A qui donc, d'ailleurs, une chose nouvelle, un mot nouveau, peuvent-ils
demander aide et protection, si ce n'est à la jeunesse amie des nouveautés
en toute chose, et dont les faibles implorent bien rarement en vain la générosité
? Du reste, au nom du grec, nous n'affichons aucune des folles prétentions
du Vadius de notre Molière(9).
C'est donc sans témérité, mais aussi sans embarras, que nous sollicitons
l'approbation de la plus belle moitié du genre humain, sûrs que nous sommes,
si nous l'obtenons, de celle de l'autre moitié.

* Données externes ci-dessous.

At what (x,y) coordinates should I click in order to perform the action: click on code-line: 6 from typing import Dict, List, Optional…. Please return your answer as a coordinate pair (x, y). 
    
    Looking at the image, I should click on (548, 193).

En définitive, nous n'imposons
rien ; seulement la lice étant ouverte, nous attendons, nous sollicitons
même les communications qui auraient trait à cette question, nous déclarant
d'avance tout prêts à nous ranger à l'avis d'un Philatèle(10)
mieux inspiré.
Notes sur l'article Baptême
(1) Il est amusant de
constater que Timbromanie était le terme utilisé à la une du
numéro 1 de cette même revue, seulement deux mois auparavant, par Arthur
Maury. Timbromanie, timbrologie, timbrophilie resteront longtemps utilisés
en France. Et même dans cette revue pendant une trentaine d'années, avant
que Philatélie reprenne le dessus.
(2)
Coquille. Lire "carrière".
(3)
Pierre-Marie-François Baour-Lormian (1770-1854), poète français et membre
de l'Académie Française. Baour-Lormian avait été surnommé Balourd-Dormand...
(4)
Aujourd'hui, on utilise plutôt le mot sigillographie qui provient du latin
sigillum, sceau.
(5)
Le jeu de mots est-il "étude des sots" ?
Racines
grecques de Philatélie
(6) φιλος =
Philos.
(7) ατελης =
Atelhs.
(8) ατελεια =
Ateleia.
(9)
Dans la pièce de Molière, "Les femmes savantes", Vadius et Trissotin
sont deux prétentieux qui se chamaillent sur l'intérêt de leurs poèmes.
Vadius défie Trissotin à la fin de l'acte III, scène 3 :
Je
te défie en vers, prose, grec et latin
(10)
Là, Herpin n'a pas eu de succès. Autant Philatélie s'est généralisé,
autant Philatèle a échoué, maintenant remplacé par Philatéliste.